Sports

NHL plan out of alignment

Look, this imperfect realignment plan the NHL and NHLPA have adopted for the next three years won’t be as injurious to the sport as the one the MLBPA pushed on baseball — honestly, interleague games played under different rules every day? — but it sure isn’t the utopian landscape the folks running the show like to suggest, either.

There is no doubt franchises in Dallas, Detroit, Columbus, Winnipeg, Colorado and Minnesota benefit from changes that create divisions defined, for the most part, by time zones. There is no doubt in supporting the four-division plan hatched in theory quite some time ago by commissioner Gary Bettman (and well before the Thrashers fled Atlanta for Winnipeg), the owners of these clubs served their own interests and the interests of their customers.

But that accounts for 20 percent of the league, which means, if I can correctly recall math lessons taught at P.S. 87 by Miss Feldman, more than enough of the remaining 80 percent of the league’s owners signed on for a system that is of no benefit to their respective franchises or, most critically, to their own respective constituencies.

Nothing is more preposterous than pretending this structure benefits the Lightning and Panthers because of a few extra visits a year by the Canadiens, Maple Leafs and Red Wings (and fewer from the Rangers, Flyers and Penguins). Travel will be murderous, as it will be for the Predators, too, by the way.

Tampa Bay’s economic issue is not attendance-related. It’s a gate-receipts matter. Realignment can’t address that. And if Florida’s success is dependent upon a marketing campaign based upon its opponents, well, the move to Quebec can’t come quickly enough.

There was no reason, none whatsoever, for any franchise in the East (other than Winnipeg, of course) to support this realignment. Every team will travel many more miles. Every team’s schedule will feature fewer games against competitors for playoff spots and more against teams whose outcomes will produce diluted meaning in the standings.

There will be more dead spots in the schedule than at any time in three decades, since the NHL played a balanced schedule in 1979-80 and 1980-81 with a 1-16 playoff seeding structure. There will be more soft tickets in more Eastern Conference cities than in years, and honestly, does anyone think the good folks of Edmonton and Calgary will flock to the rink to see the Panthers or Sabres (or, for that matter, the Rangers if they’re terrible)?

It is, as usual, the big-market fans — whose money drives the NHL economy — who will pay for a system contrary to their own interests. It has been that way through the lockouts, and it is now that way regarding realignment. Taken for granted, as always.

The Rangers never have played the Devils fewer than five times in a season since the club relocated to New Jersey in 1982, playing six or more 20 times. The same applies to Rangers-Islanders, Rangers-Flyers and all permutations beginning a season earlier.

Now, though, there will be seasons in which these teams play just four times, in which these teams come to the Garden (and to Long Island, New Jersey and Philadelphia) just twice. There will be fewer Rangers-Penguins games, fewer Flyers-Penguins games, fewer Bruins-Canadiens matches, but hey, more of the Avalanche, Flames and League Ward Coyotes.
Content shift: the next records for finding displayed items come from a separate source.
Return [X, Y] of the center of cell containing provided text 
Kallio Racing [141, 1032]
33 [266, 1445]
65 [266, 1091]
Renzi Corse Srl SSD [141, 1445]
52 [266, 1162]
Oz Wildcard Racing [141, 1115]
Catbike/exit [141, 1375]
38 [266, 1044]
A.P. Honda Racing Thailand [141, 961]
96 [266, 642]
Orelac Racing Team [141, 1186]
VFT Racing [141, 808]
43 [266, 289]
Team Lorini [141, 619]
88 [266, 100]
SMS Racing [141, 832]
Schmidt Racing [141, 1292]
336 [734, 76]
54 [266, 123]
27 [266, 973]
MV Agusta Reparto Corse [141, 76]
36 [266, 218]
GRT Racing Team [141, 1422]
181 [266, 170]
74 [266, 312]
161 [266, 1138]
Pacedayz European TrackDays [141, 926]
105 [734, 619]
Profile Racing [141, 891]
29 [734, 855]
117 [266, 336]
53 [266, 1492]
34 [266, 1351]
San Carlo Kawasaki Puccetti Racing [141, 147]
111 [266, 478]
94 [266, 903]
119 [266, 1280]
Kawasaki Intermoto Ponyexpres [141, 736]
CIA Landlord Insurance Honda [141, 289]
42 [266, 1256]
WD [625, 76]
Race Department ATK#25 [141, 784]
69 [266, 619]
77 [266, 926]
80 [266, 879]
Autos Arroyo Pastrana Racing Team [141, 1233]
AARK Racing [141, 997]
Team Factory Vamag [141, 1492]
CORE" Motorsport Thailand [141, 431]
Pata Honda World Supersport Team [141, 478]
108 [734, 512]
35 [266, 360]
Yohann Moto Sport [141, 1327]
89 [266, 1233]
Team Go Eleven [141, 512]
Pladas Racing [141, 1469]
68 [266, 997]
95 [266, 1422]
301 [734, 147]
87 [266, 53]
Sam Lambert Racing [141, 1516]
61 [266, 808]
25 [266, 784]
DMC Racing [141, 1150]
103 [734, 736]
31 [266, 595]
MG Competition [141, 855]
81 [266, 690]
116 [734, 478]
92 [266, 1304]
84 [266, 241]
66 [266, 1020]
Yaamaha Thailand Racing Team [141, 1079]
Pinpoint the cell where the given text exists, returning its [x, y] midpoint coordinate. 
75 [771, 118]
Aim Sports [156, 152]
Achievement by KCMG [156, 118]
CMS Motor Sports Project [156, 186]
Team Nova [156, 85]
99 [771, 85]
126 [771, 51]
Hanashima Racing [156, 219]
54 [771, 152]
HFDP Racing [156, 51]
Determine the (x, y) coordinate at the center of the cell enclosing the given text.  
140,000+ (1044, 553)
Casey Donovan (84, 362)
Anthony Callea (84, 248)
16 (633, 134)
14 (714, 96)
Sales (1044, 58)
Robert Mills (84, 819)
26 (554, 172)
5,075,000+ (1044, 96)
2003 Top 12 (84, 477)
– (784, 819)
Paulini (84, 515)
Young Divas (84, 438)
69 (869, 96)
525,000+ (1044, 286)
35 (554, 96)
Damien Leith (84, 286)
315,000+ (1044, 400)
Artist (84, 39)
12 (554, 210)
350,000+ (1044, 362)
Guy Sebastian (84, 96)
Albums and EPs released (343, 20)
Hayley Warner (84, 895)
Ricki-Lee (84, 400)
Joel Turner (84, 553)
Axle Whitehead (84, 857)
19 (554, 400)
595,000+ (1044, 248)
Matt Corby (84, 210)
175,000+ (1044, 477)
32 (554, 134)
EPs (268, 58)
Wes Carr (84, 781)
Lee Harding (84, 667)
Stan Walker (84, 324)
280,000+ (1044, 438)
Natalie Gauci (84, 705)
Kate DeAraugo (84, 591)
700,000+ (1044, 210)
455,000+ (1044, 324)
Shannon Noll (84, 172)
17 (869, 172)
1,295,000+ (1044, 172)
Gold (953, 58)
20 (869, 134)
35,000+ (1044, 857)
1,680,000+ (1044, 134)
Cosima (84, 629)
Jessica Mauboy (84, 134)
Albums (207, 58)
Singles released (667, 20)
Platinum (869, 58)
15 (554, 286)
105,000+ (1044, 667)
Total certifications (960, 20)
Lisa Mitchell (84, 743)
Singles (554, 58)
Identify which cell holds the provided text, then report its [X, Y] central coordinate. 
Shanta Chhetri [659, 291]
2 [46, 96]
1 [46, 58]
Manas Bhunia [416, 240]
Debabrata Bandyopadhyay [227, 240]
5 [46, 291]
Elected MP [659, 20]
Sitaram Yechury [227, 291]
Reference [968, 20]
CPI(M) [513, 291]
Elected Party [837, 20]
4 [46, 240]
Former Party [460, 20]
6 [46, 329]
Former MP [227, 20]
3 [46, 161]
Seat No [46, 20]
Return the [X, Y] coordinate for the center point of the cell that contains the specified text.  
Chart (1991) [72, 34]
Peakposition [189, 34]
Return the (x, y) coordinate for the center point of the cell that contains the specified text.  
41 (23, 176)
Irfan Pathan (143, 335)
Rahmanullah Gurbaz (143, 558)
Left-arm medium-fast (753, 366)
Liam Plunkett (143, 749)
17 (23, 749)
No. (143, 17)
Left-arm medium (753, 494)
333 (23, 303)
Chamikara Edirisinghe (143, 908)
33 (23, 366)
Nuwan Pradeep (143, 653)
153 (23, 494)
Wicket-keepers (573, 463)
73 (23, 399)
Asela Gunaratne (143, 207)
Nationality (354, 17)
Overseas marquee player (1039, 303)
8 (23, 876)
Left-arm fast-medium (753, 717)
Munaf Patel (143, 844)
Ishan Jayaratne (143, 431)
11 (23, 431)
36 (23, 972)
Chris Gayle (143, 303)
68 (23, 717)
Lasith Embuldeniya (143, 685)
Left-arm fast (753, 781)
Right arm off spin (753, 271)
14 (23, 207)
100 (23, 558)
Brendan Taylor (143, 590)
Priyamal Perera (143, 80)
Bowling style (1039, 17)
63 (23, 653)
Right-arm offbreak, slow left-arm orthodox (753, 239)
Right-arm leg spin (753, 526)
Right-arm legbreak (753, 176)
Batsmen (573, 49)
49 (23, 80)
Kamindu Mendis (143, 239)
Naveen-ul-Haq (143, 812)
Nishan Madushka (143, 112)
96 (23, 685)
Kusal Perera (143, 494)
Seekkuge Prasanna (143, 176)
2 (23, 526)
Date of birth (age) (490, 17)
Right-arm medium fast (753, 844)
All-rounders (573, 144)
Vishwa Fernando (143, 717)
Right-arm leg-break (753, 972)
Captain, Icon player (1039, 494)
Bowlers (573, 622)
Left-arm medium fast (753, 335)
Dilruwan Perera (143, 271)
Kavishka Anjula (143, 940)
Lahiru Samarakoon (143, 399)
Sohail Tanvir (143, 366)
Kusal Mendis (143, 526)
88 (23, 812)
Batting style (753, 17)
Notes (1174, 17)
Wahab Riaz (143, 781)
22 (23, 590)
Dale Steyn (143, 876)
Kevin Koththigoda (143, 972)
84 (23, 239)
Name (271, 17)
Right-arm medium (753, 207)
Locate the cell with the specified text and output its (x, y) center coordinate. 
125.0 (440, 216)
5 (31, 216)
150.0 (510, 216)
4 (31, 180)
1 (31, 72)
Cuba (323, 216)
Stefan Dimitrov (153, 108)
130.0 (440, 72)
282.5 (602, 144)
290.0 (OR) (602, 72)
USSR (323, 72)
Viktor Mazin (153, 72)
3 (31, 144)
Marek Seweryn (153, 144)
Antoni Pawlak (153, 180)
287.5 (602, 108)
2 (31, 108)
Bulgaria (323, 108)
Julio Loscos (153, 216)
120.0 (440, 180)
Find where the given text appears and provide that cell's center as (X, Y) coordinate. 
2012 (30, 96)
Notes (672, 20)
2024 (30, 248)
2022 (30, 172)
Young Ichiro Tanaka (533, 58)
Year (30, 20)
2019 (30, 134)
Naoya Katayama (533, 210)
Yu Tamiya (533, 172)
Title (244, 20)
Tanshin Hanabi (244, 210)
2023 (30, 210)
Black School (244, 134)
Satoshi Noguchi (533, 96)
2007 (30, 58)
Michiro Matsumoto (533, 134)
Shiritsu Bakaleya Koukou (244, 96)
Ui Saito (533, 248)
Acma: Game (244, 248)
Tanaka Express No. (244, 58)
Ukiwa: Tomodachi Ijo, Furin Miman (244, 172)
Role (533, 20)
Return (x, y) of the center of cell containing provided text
Only months after the end of the lockout, fans already are being hit with ticket price increases — at least that’s true of Rangers’ season subscribers who face increases for next season. Never mind the inferior product, never mind the team might miss the playoffs — prices are going up.

Rangers fans will pay more money, less of which can be spent on improving the team and more of which will go into the owner’s pockets because of the reduced cap, for fewer games they care about and more they won’t care about all that much at all.

Seems like a fair deal to me.

In a season in which four teams are averaging fewer than 2.3 goals per game — when just three teams in the seven seasons of the Between Owners’ Lockouts II and III Era scored so little — both proportionately smaller equipment for goaltenders and proportionately bigger nets for shooters should be on the agenda when NHL general managers meet this month and the league competition committee convenes following the season, you betcha!

There is nothing more sacrosanct about the 24-square foot net than the bare-faced, 5-foot-8 goaltenders that once guarded them or the wooden sticks that once shot pucks into them.

You know what was sacrosanct? Guy Lafleur flying down the wing and blasting home a slap shot from 50 feet — just ask Don Cherry or Gilles Gilbert (or maybe don’t). That’s gone to history now, for more reasons than the dimensions of the goaltenders’ equipment and of the nets, but surely shooters should have something to aim at besides the shins and ankles of opponents diving in front of them.

* So Derek Stepan and Ryan Callahan, not only teammates but linemates for Team USA in the 2014 Olympics, wouldn’t you say?

Our teams’ all-time No. 21s: 1. Brent Sutter, Islanders; 2. Camille Henry, Rangers; 3. Sergei Zubov, Rangers; 4. Randy McKay, Devils; 5. Pete Stemkowski, Rangers. Honorable Mention: Butch Goring (for 12 weeks and the first Cup), Islanders. Dishonorable Mention: (Dread) Scott Fraser, Rangers.